We’re not saying the new has worn off. No, sir. It’ll take a long time for folks to get used to that $38 million, five-story, state-of-the-art structure next to the freeway. We’re just saying that, by now, the ribbons have been cut, the pontificating politicians have left the library to speechify elsewhere, and any first-week wrinkles have been ironed out. So if you missed the big celebration two Sundays ago, consider creeping up next to the crib and taking a gander at the newborn entering its second week.
And if you run into 25-year-old Alyssa Siers at the library, you can ask her a few questions, because she knows the place well, having attended on Day One with 5-month-old daughter Ruby. “I wanted her to be here on the first day,” Alyssa boasted to a Columbian reporter on July 17. “I plan on bringing her here as she grows up … and getting lots of use out of it.”
Here are a few other reasons to patronize the new library and unleash your oohs and ahhs:
This is not your father’s stuffy library.

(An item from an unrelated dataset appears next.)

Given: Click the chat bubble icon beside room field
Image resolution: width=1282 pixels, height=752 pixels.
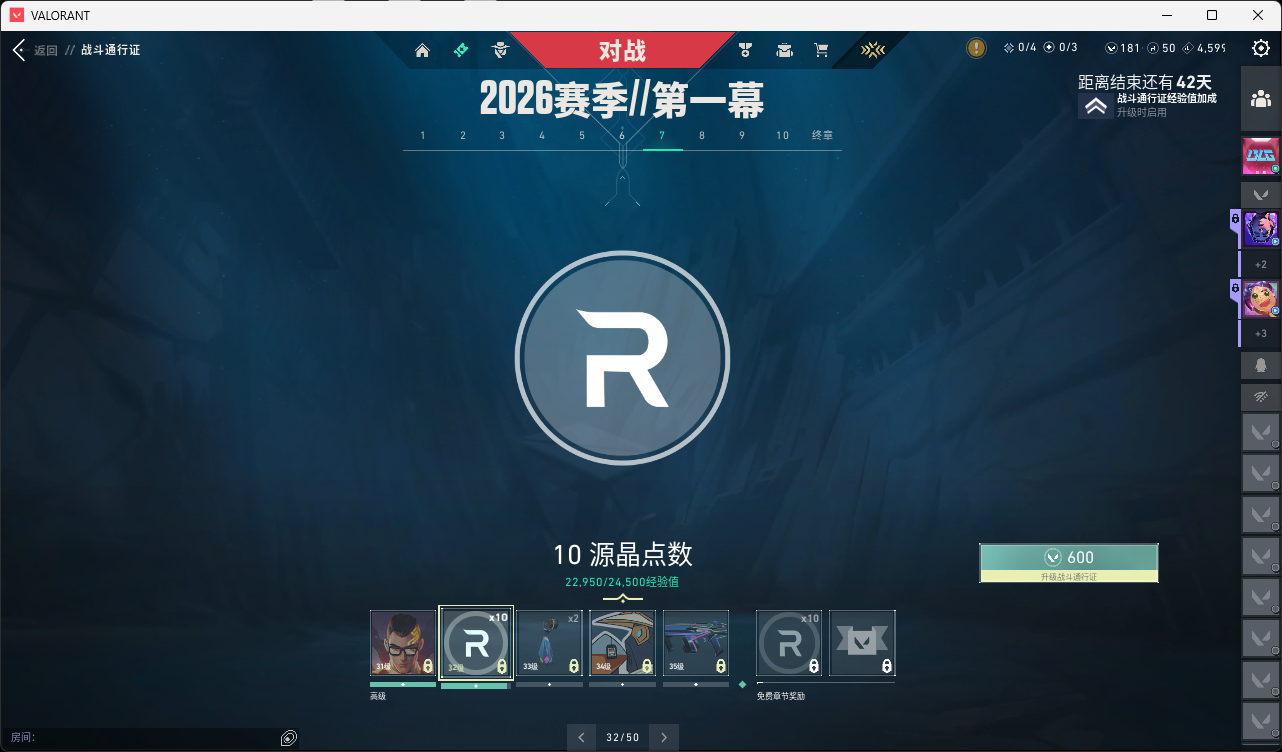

It reaches out warmly to children, to simultaneously entertain them and teach them. The Early Learning Center on the third floor is designed for infants through 5-year-olds.
Marvel at the artwork on every floor.
Explore the four major areas: the River Zone, Land of Imagination, Light Tower Zone and Community Resource Center.

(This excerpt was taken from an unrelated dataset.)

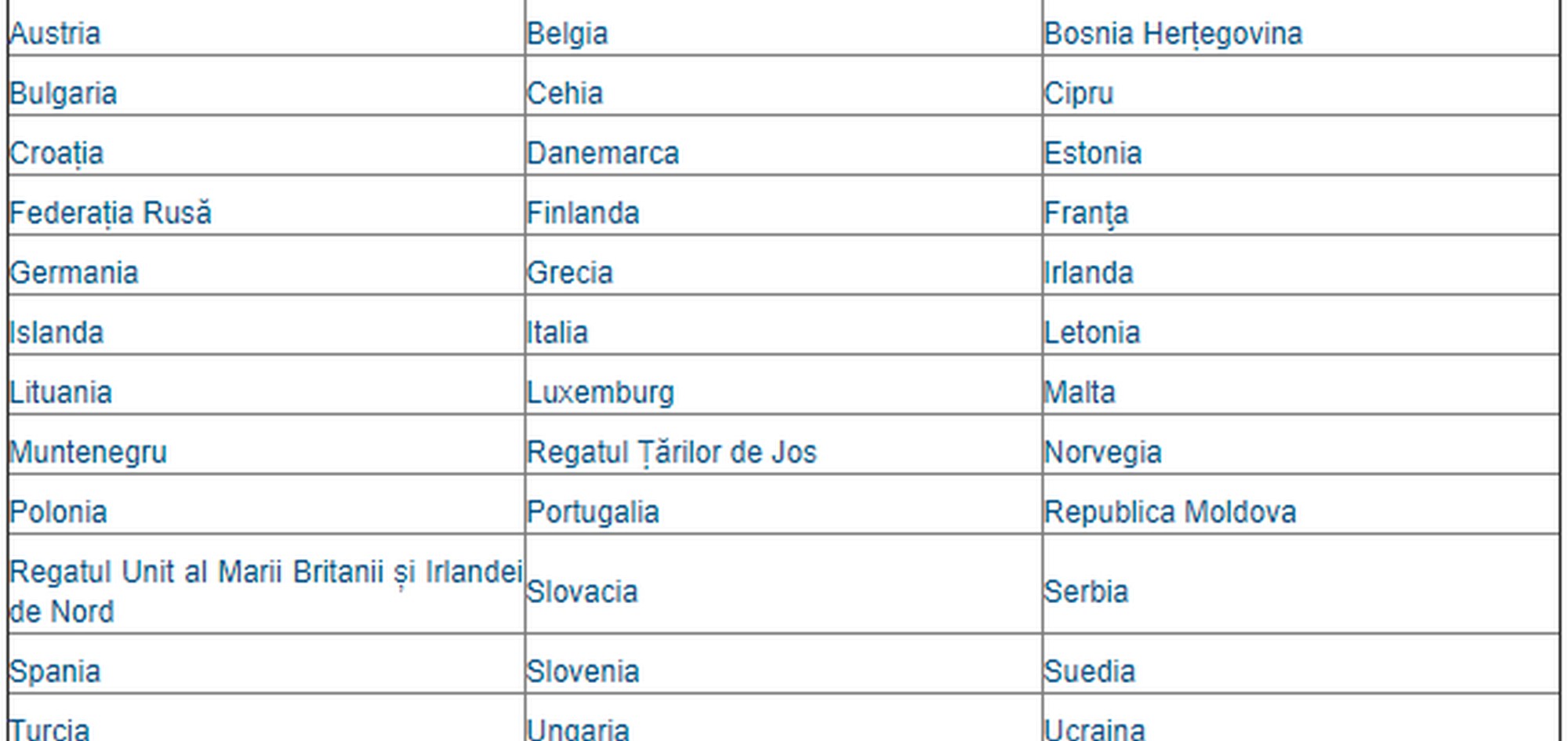1568x741 pixels.
Task: Click the Luxemburg link
Action: pos(600,392)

Visit the main floor’s Friends of the Library Booknook, where you can buy used books.
Search the fourth floor for your favorite nonfiction and world-language materials. And if that’s too real-world for you, find the fiction world up on the fifth floor, which also features large-print books, biographies and a sprawling outdoor terrace with views in three directions.

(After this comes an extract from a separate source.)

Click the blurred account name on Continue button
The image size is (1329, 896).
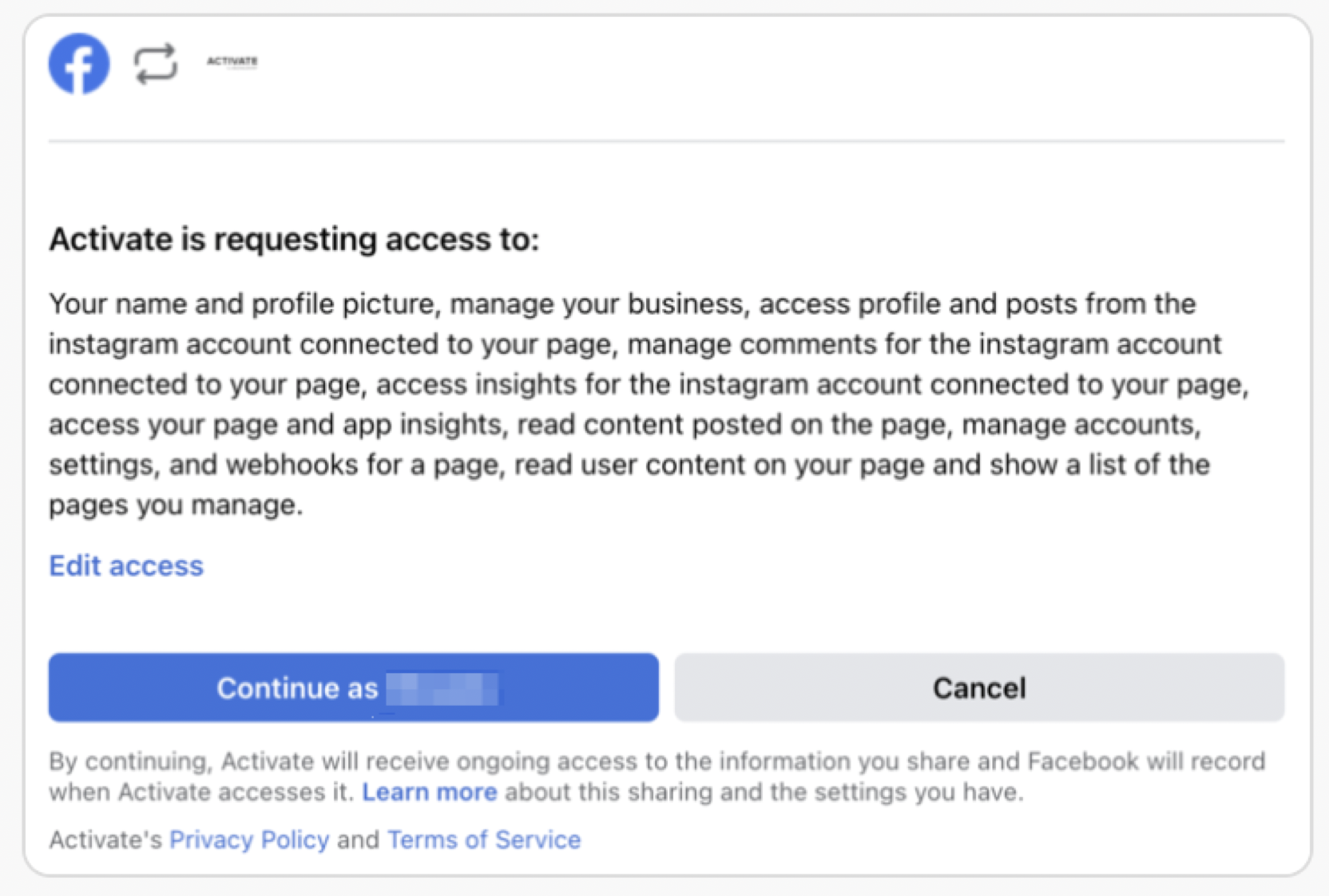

Examine the several public meeting rooms; talk to library officials if you’re interesting in renting one.
See how a whole new world of learning explodes before you as a main library moves from 36,000 square feet at the old site to 83,000 square feet in the new building, and when a library moves from 16 computers at the old site to 69 in the new building.
Take a look at the library’s Teen Center, with its computers, video games and collections of young adult books and magazines.
Observe energy efficiency in all its high-tech glory. The new library is designed to use 33 percent less energy than required by code.
Learn why visits to the main library are expected to increase from 436,749 annually at the old building to more than a million in coming years at the new library.
Ask yourself how downright giddy those library employees must have been recently, and how quickly that delight was overtaken by the immense amount of hard work that was required by moving from the old site.
Take pride in your community’s showpiece of democracy in action. This library was not built because it was decreed by any municipality or mandated by any Legislature or earmarked by any Congress. It was built because 63 percent of voters in the Fort Vancouver Regional Library District five years ago said they wanted it and were willing to pay for it. It was also built because philanthropists donated land and millions of dollars.